Maria Varin, director of the Marine Museum at Fall River, was a guest speaker in one of Harrington's history classes with Assistant Professor of History Jeffrey Fortin - and Harrington made it a point to introduce herself. Her go-getter attitude and recommendation from Dr. Fortin helped land Harrington an internship at the museum this semester. The museum aims to preserve marine history, promote life on the water and preserve artifacts and traditions that comprise marine culture for future generations; it also works in collaboration with its neighbor Battleship Cove, the world's largest and most diverse collection of history naval vessels, aircraft and other naval artifacts. Harrington works at both locations.

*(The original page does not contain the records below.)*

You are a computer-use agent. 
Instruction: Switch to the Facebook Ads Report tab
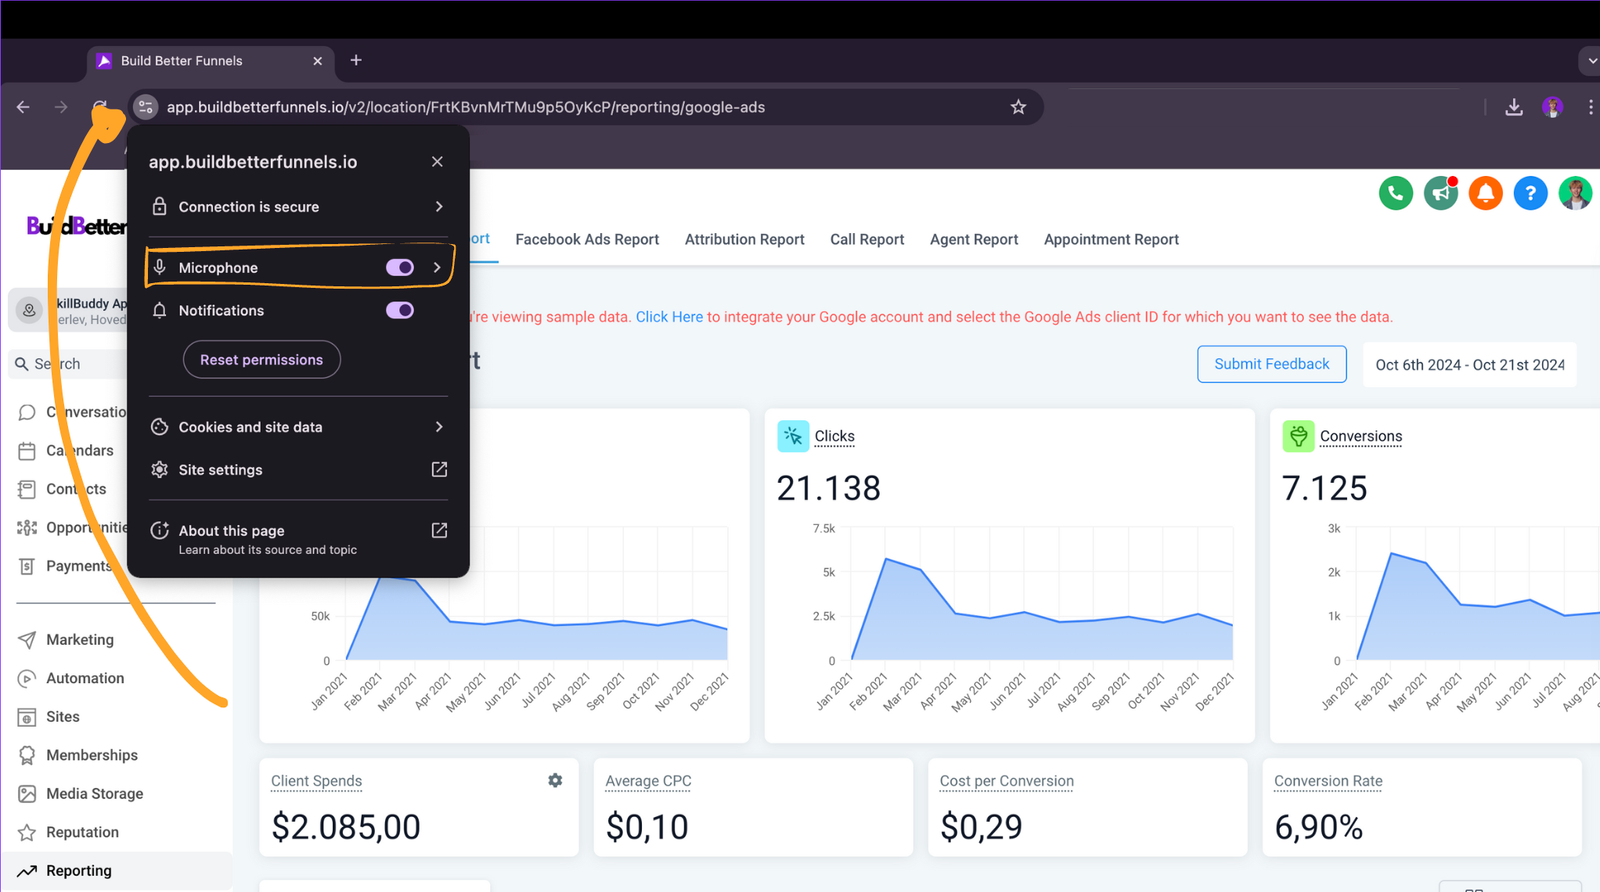(587, 240)
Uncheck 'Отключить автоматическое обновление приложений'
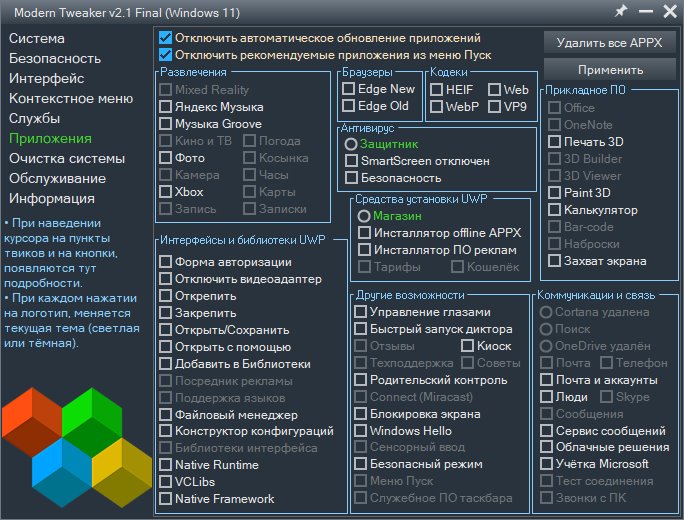The width and height of the screenshot is (684, 520). (x=165, y=38)
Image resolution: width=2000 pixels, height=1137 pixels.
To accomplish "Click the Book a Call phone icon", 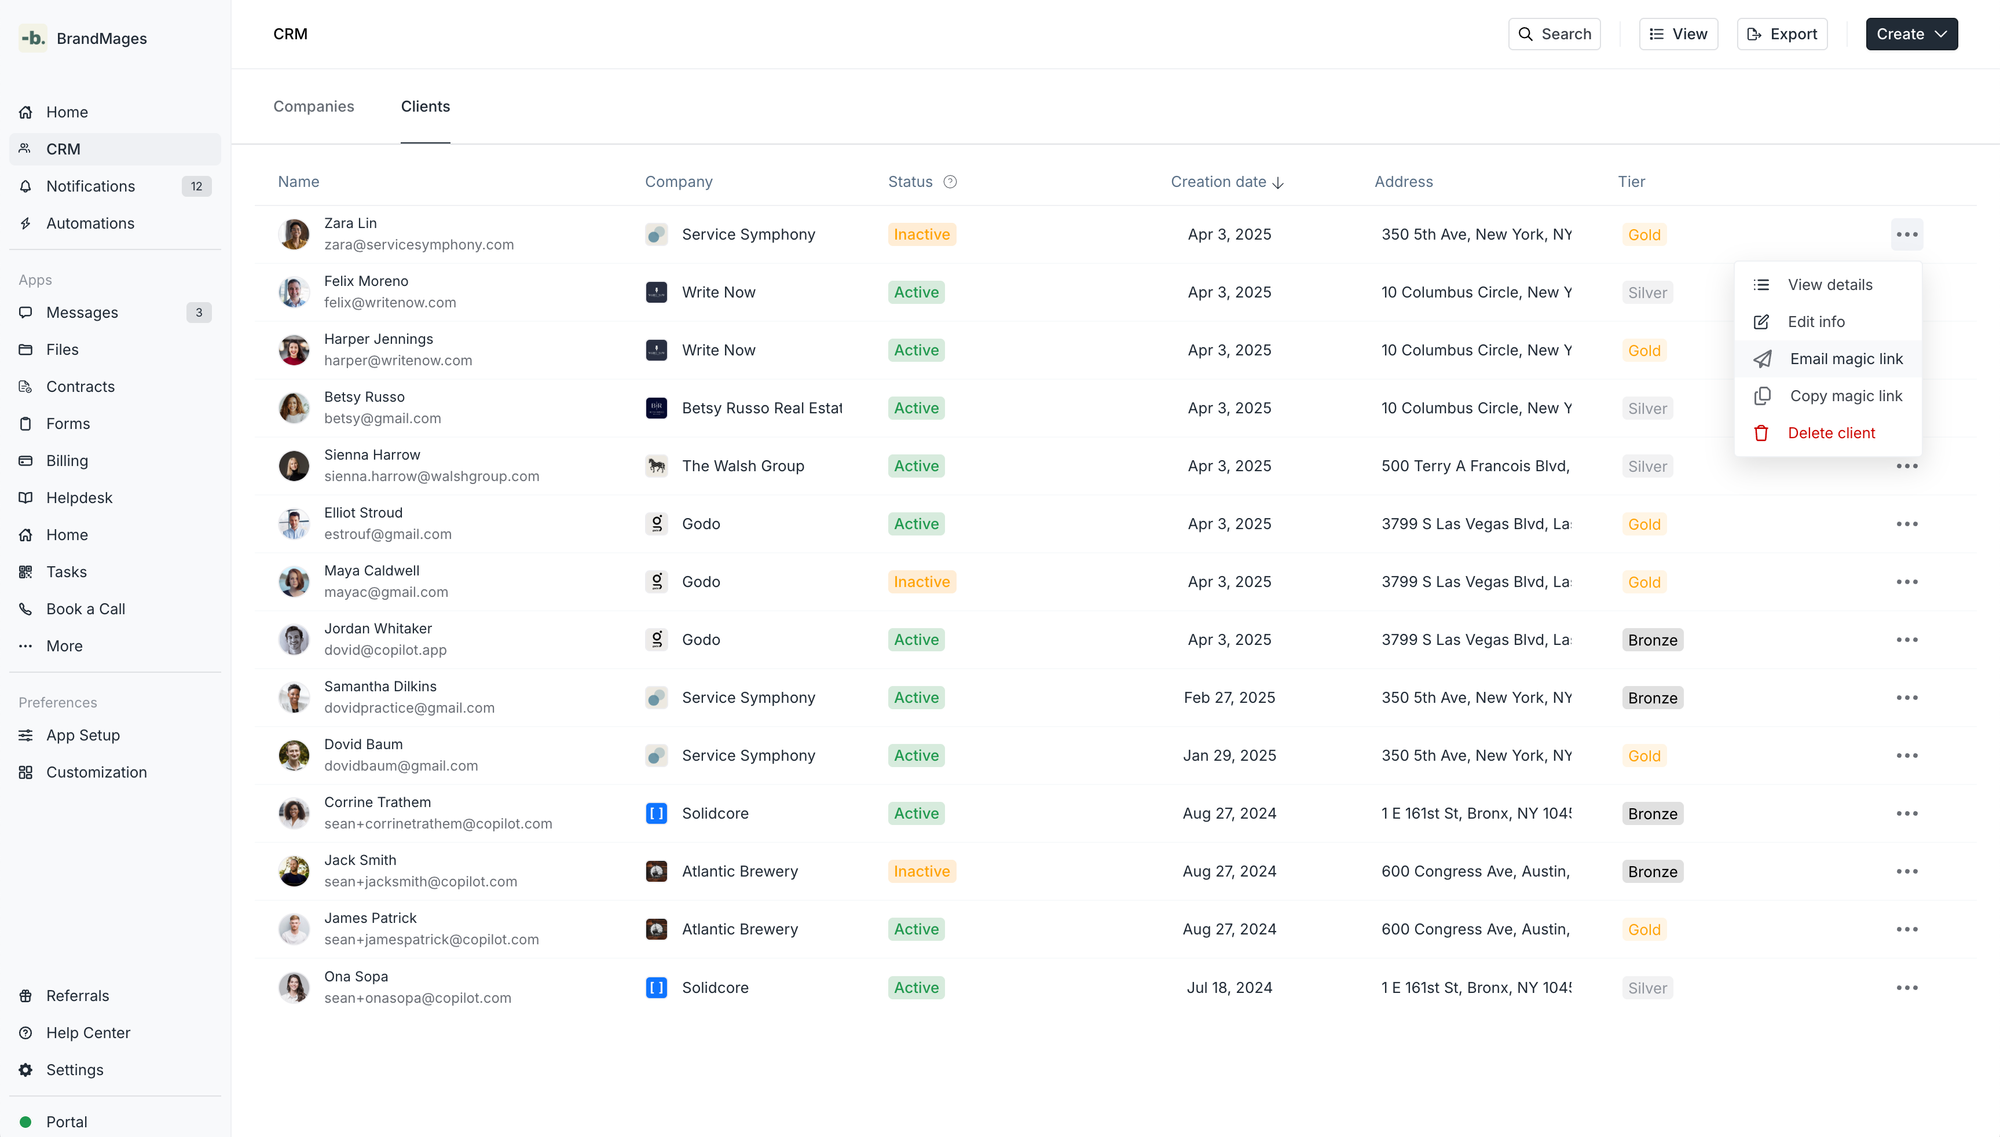I will 26,609.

"I am lucky to have this unique opportunity to intern at such a special, small and recently rejuvenated museum where I can express my opinions, ask questions, express autonomy and get feedback," Harrington said, who works directly with Varin. "I am constantly challenged to approach what I know differently and think abstractly. It's a lot of work, but it's fun!"
Within just a few weeks of working at the museum, Harrington got the opportunity to partake in a museum event that connects to her senior project: Pirate Day. As an intern, she has been able to attend behind-the-scenes tours, help plan events and design exhibits, interact with several museum professionals and create educational programs for local schools and the public.
Harrington's history major has a special concentration in education, as she not only has a passion for history, but for helping others; her task of creating programs has been both "scary" and "awesome," because "my own touch is going to be there." She hopes her programming will reveal her passions.
"I think maybe more than the actual history itself, I am learning a lot about myself through this position. I have always loved education, because it allowed me to work with students and their personal development," Harrington said.
Since she has entered the museum world, Harrington wants to explore her interests in ways she didn't know were possible before. For quite some time, she wanted to be a social studies or history teacher, but now she has entertained the idea of pursuing a library sciences master's program, which would allow her to do lots of research, present her findings and share this knowledge with others.
The internship has "allowed me to hone in on what truly interests me and want to continue developing," she said. "I am constantly learning and figuring out what I like, what I don't like, and which direction I want to see myself going in the future."
Coinciding with her internship position, Harrington has a bi-weekly internship meeting with Dr. Fortin and other history majors. After a recent meeting ended, she said everyone remained to talk about life and their futures.
"That's a really special and regular occurrence within the history department," Harrington said. "Being a history major at Emmanuel is really special. The history faculty goes above and beyond to help me succeed and find my passions, the classes are challenging in the best way, and since it isn't the most popular major, we make a dynamic group of passionate history majors."
The choice to be a history major was an obvious choice for Harrington. Her interest in history comes from her father who always told her stories of their family and general history; he focused on the histories of "regular" people, their lives and struggles as opposed to the elite's point of view.
"Being an Emmanuel history major lets me explore all different avenues," Harrington said. "This major allows me the freedom to analyze all aspects of the past, the humanities and of life in general, and then attempt to make sense of it all."
Harrington's interest in pirates stemmed from her interest in social justice issues. After taking Dr. Fortin's "Pirates, Rascals and Scoundrels" course, she was shocked to learn that pirates, who are notorious for their hardened lifestyles of danger and crime, were pretty progressive on many social and cultural issues. Harrington feels that pirates were often misunderstood and are quite relatable to her generation of progressive doers and thinkers.
As for life after graduation, "I see myself in a career where I can work with helping others and personal development, while also incorporating history and education. My major at Emmanuel and this internship will help me achieve just that," she said.